1. Cyber crooks are increasingly targeting small businesses which lack the security expertise, data protection and response tools that large companies have at their disposal. Check your current insurance documents to ensure your business needs are cover- ed.
2. SMEs may be tempted to cut back on anti-virus software, however with businesses increasingly relying on email and the internet, the potential damage from malicious ‘cyber’ attacks has risen dramatically. Review IT systems and ensure anti-virus software is updated regularly.
3. Conduct a cyber crime risk assessment to identify weak points in security.
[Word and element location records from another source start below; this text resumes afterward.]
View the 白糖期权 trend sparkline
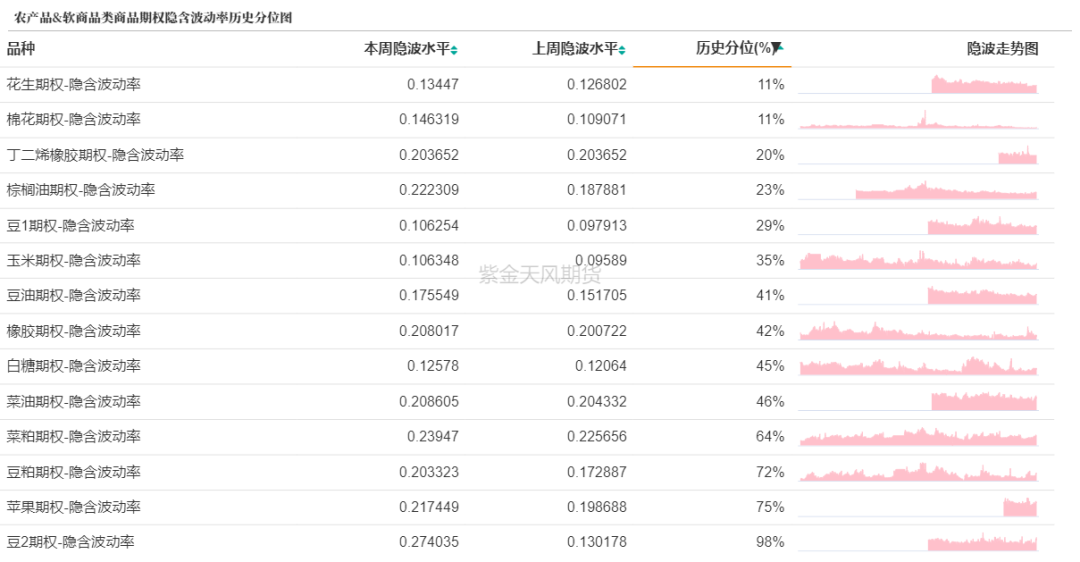 pos(918,366)
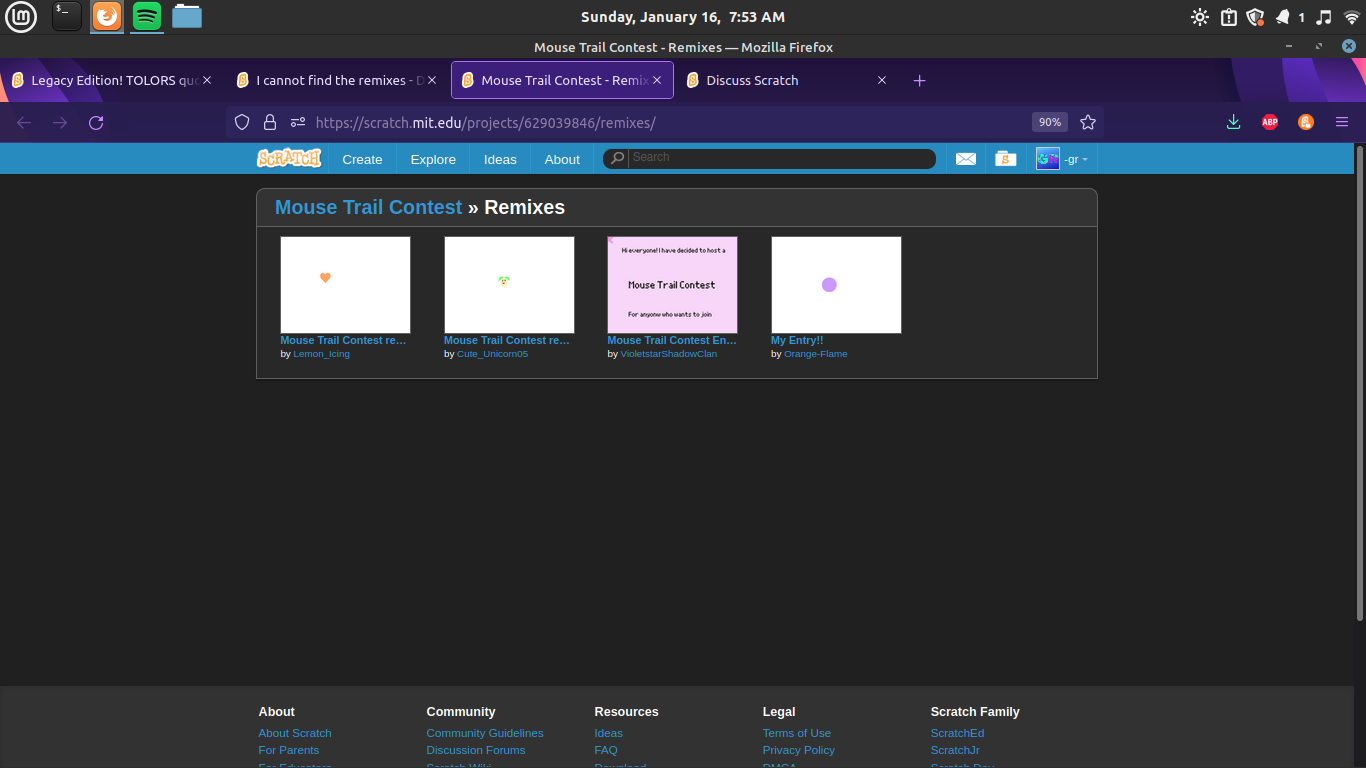Screen dimensions: 1366x768
Task: Open My Stuff folder icon
Action: click(1006, 159)
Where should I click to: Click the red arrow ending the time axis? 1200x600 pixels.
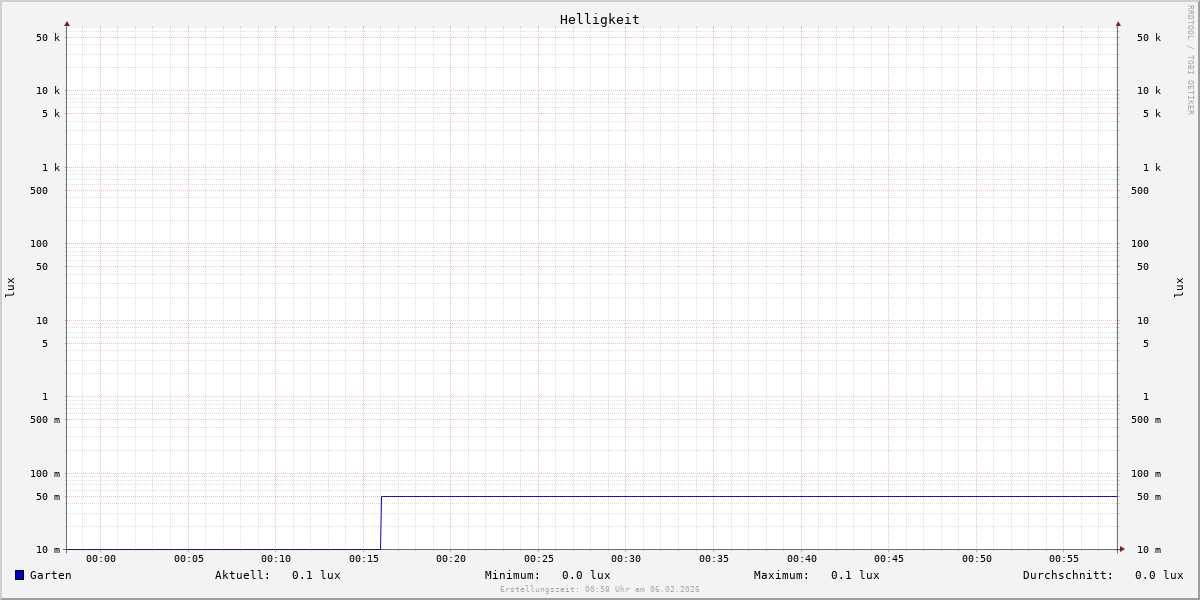click(1122, 549)
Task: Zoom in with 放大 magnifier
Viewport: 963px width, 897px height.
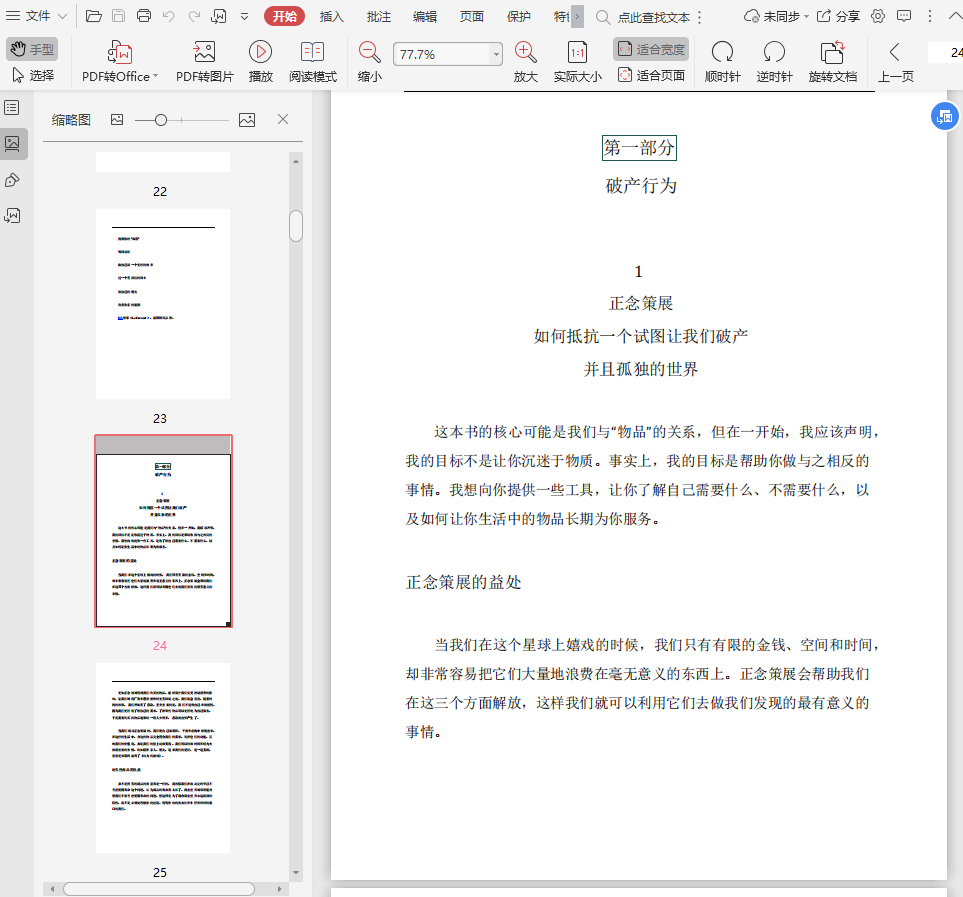Action: (525, 53)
Most SMEs do not have the resources to continuously monitor for breaches, so tightening processes before a cyber attack happens will save time and money.
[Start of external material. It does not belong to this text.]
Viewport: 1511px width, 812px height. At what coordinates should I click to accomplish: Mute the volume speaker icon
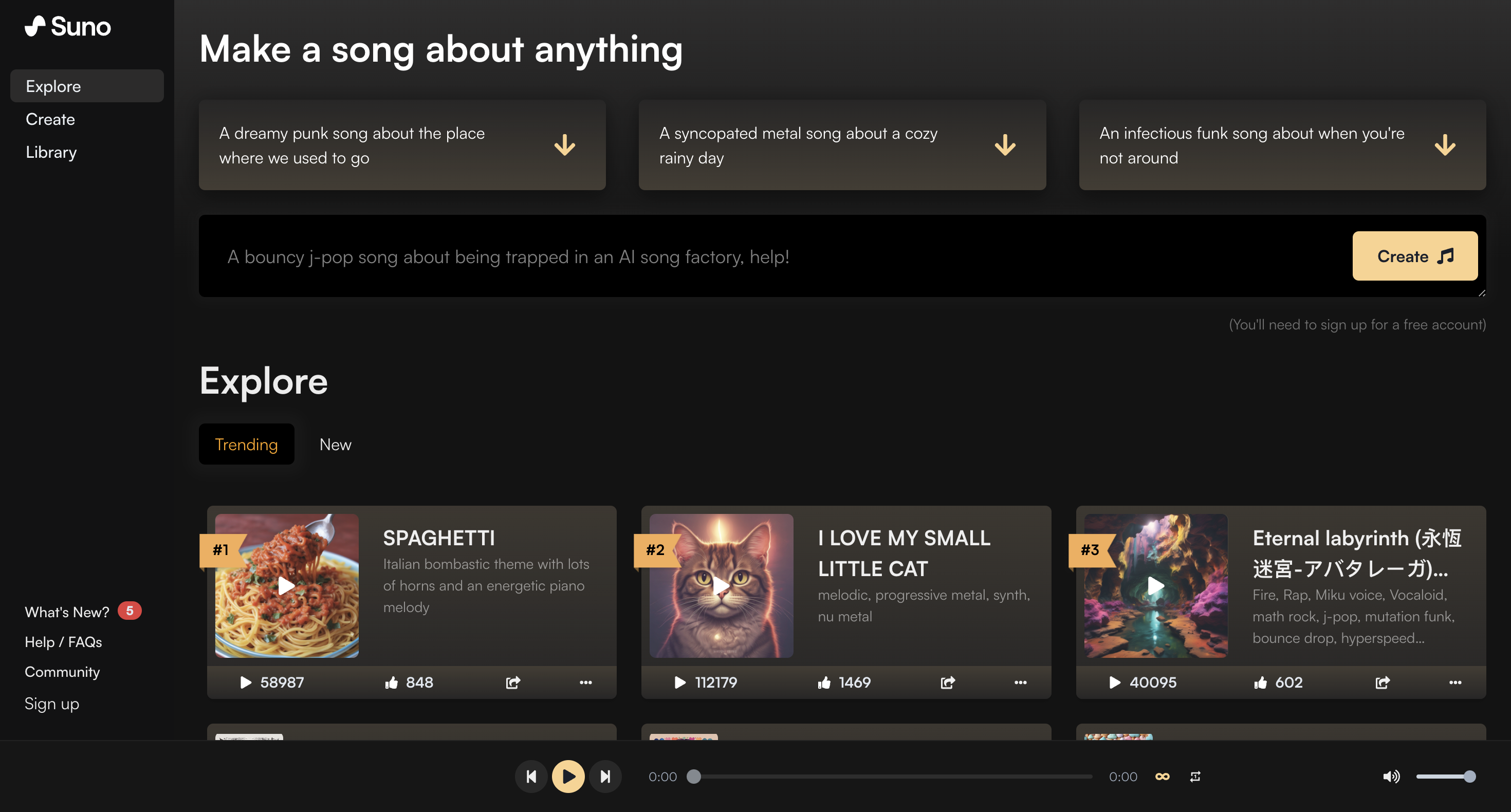click(1391, 776)
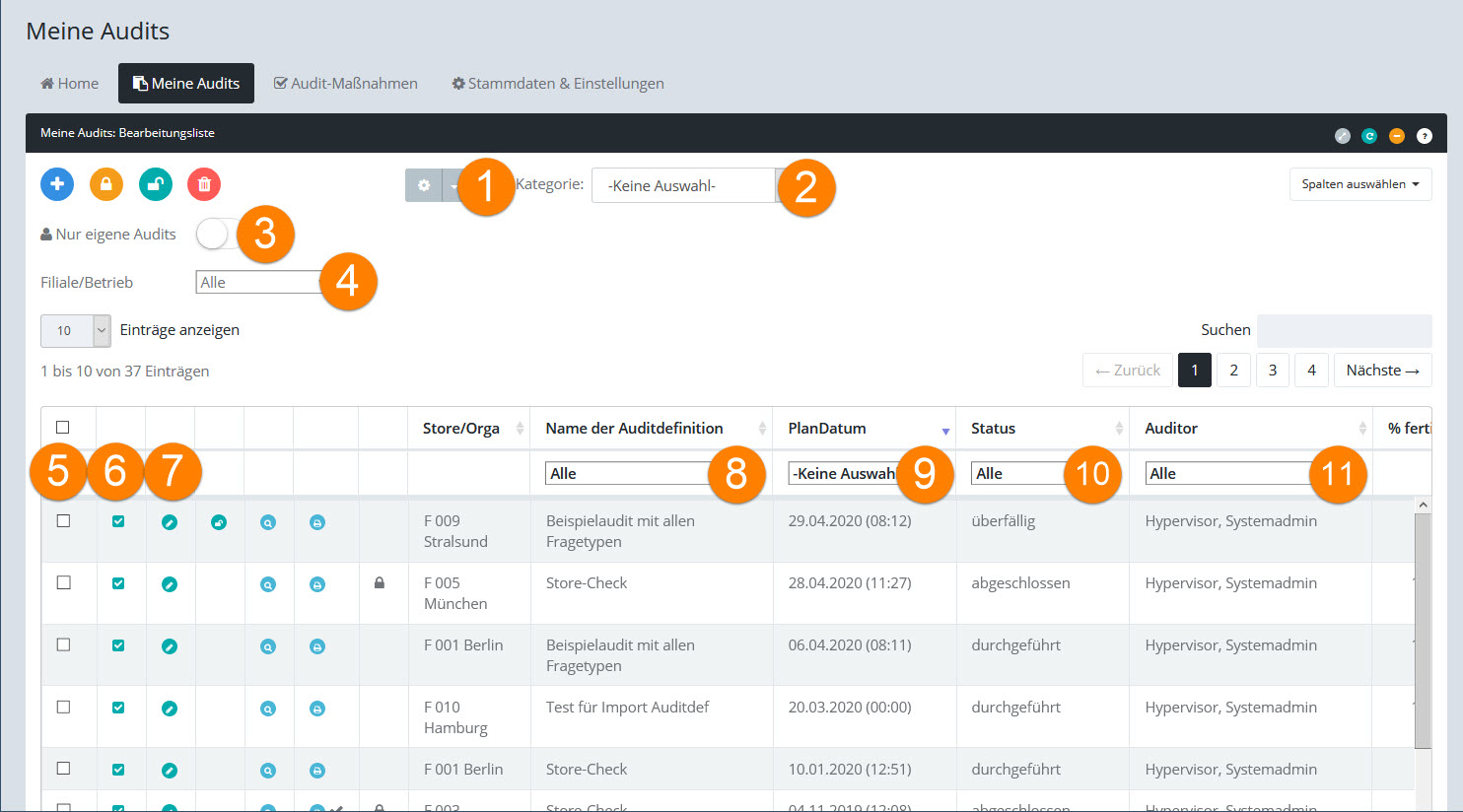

4. The majority of SMEs don’t have an in-house lawyer or IT specialist to fall back on so it’s important to provide all employees (and yourself) with training to highlight ways to improve data security.
5. Many companies hold personal information of their clients and disclosure of this through hacking or lost laptops may breach data protection law, resulting in costly legal action. Make time to prioritise cyber crime and ensure your employees are aware of their responsibility to protect client data.
6. Consider designating one computer for online banking and storing client information and ban web surfing or email on that machine which could expose the computer to malware.
7. Many SMEs do not upgrade their computer systems as often as bigger businesses. It’s worth investing in up-to-date machines with better security as the initial outlay will be far less than the cost to your business in the event of a security breach.
8. Cloud computing has become an increasingly mainstream feature of many businesses, however SMEs must ensure they have a clear understanding of the risks and potential liabilities involved.
9. It’s worth researching which insurer will best serve your needs as there are policies available to suit particular areas such as breach of network security.
10. Bear in mind that the MoJ has authorised the Information Commissioners Office (ICO) to levy fines up to £500,000 for losing customer data.